## Your assignment
The line with "Where should I click to: Open" through the last line of the entries: give these again exactly, and only these, without any pictures.

## Pixel coordinate grounding data

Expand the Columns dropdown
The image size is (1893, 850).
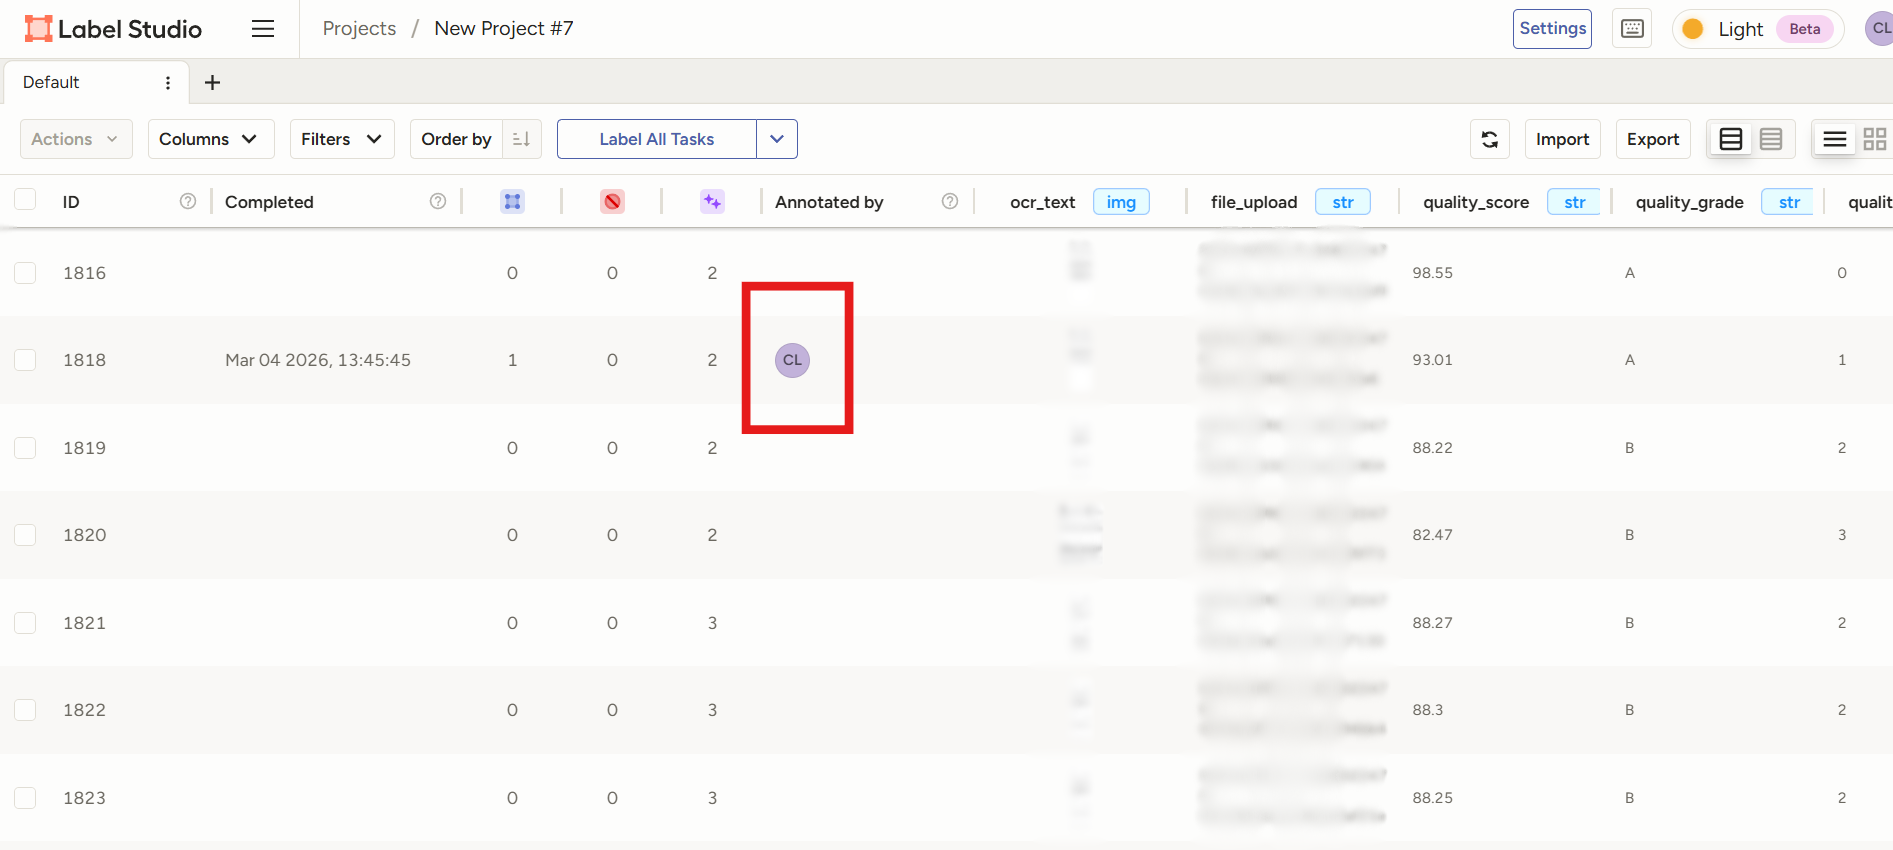(x=210, y=139)
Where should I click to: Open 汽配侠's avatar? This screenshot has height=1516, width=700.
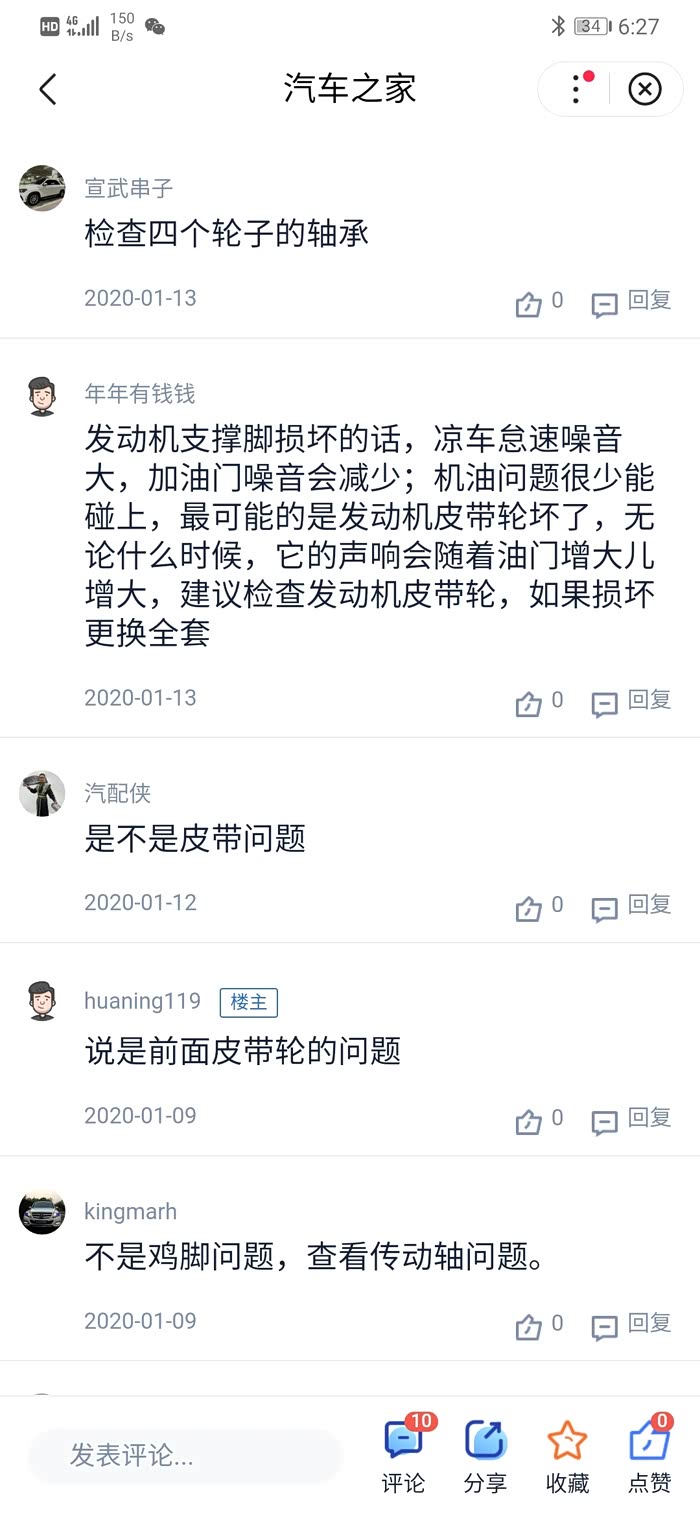click(x=42, y=794)
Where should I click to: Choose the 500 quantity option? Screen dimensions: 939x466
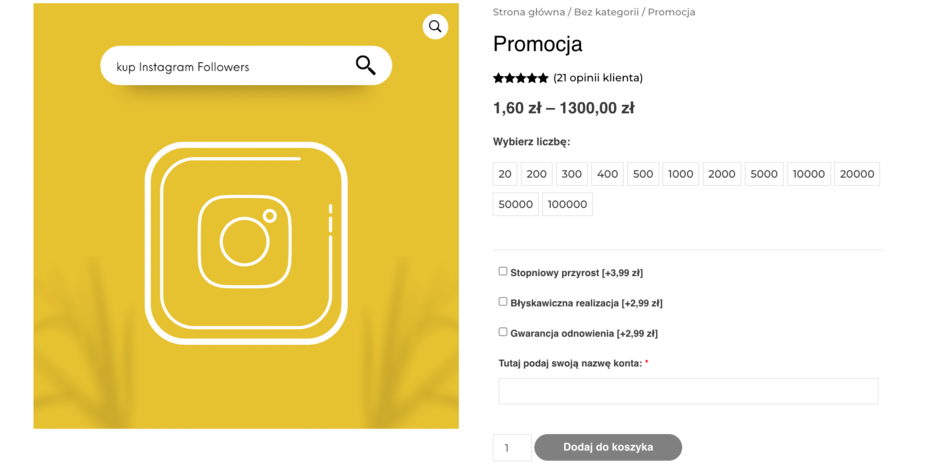coord(643,174)
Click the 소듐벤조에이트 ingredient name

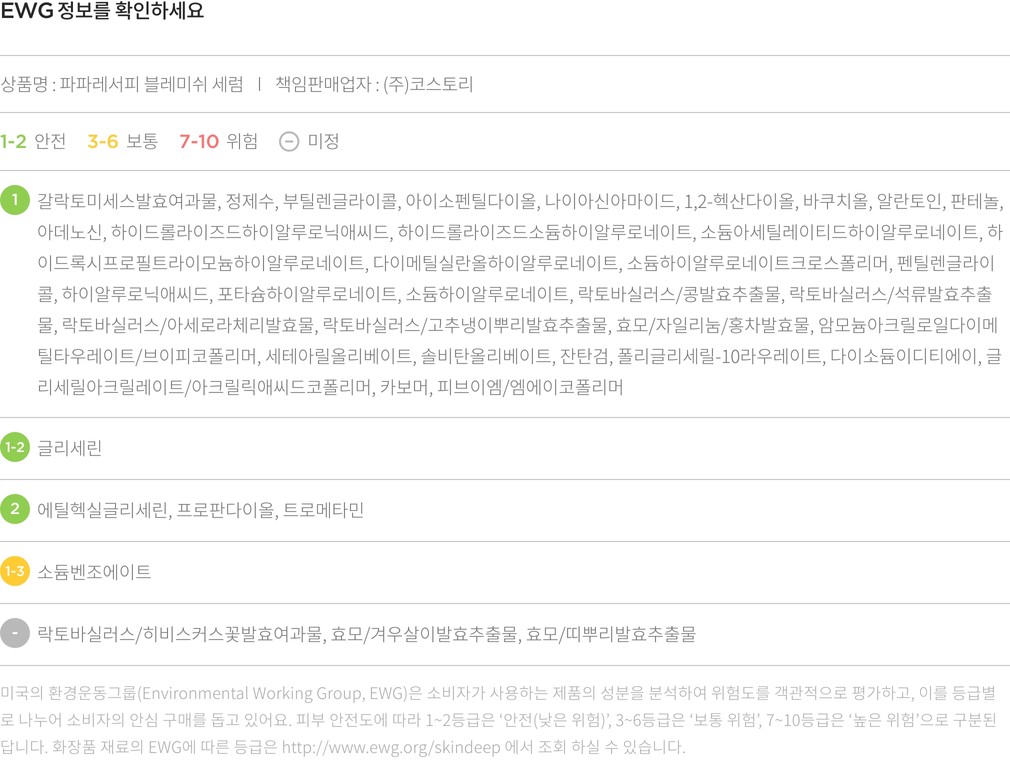(x=94, y=572)
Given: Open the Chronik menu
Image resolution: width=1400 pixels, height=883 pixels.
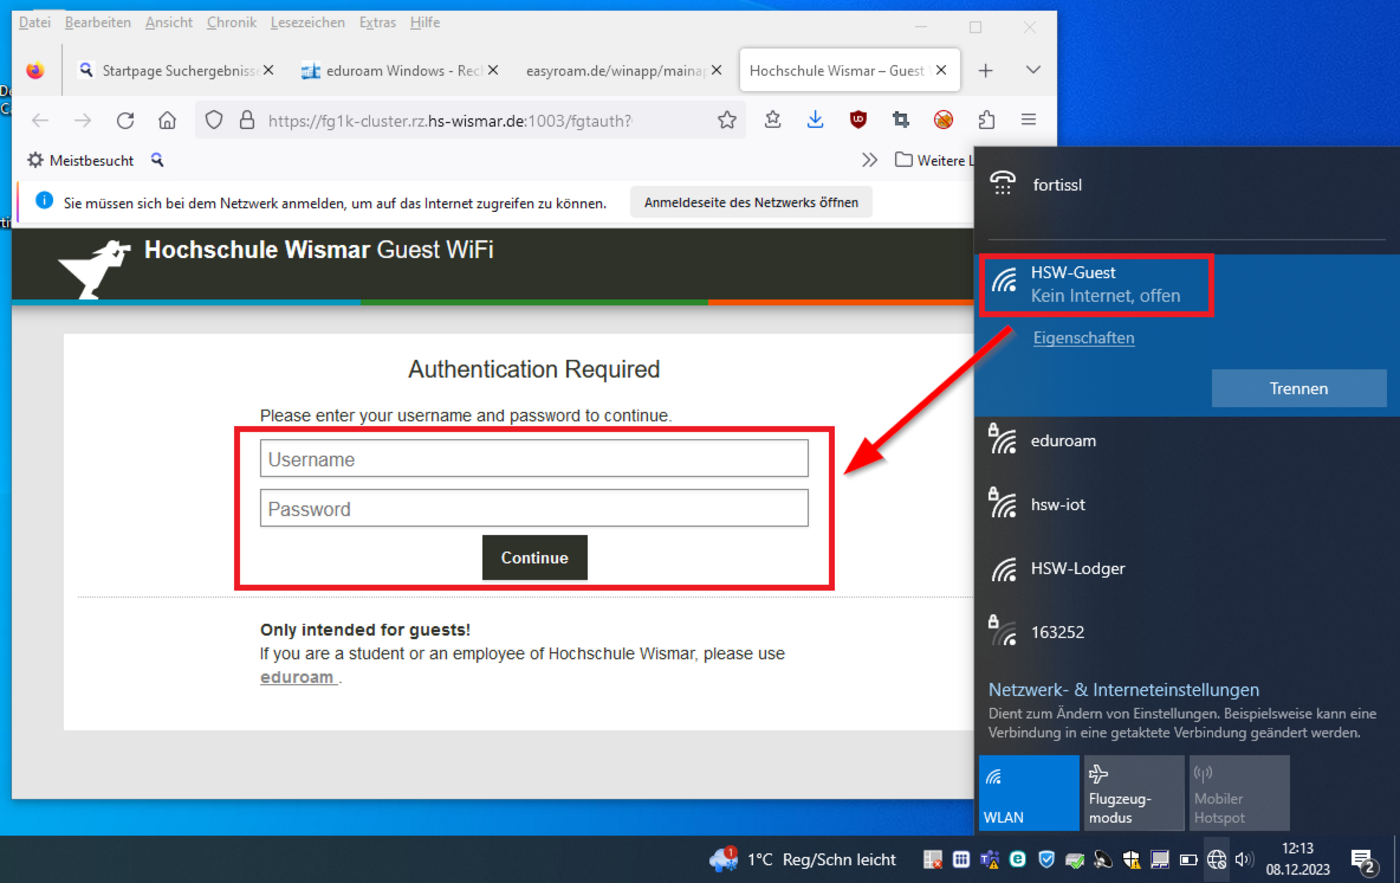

## Task result
Where should I click to: Open 汽配侠's avatar? This screenshot has height=1516, width=700.
click(x=42, y=794)
Where should I click to: Choose the 500 quantity option? Screen dimensions: 939x466
coord(643,174)
Click the 소듐벤조에이트 ingredient name

(x=94, y=572)
Given: Open the Chronik menu
Image resolution: width=1400 pixels, height=883 pixels.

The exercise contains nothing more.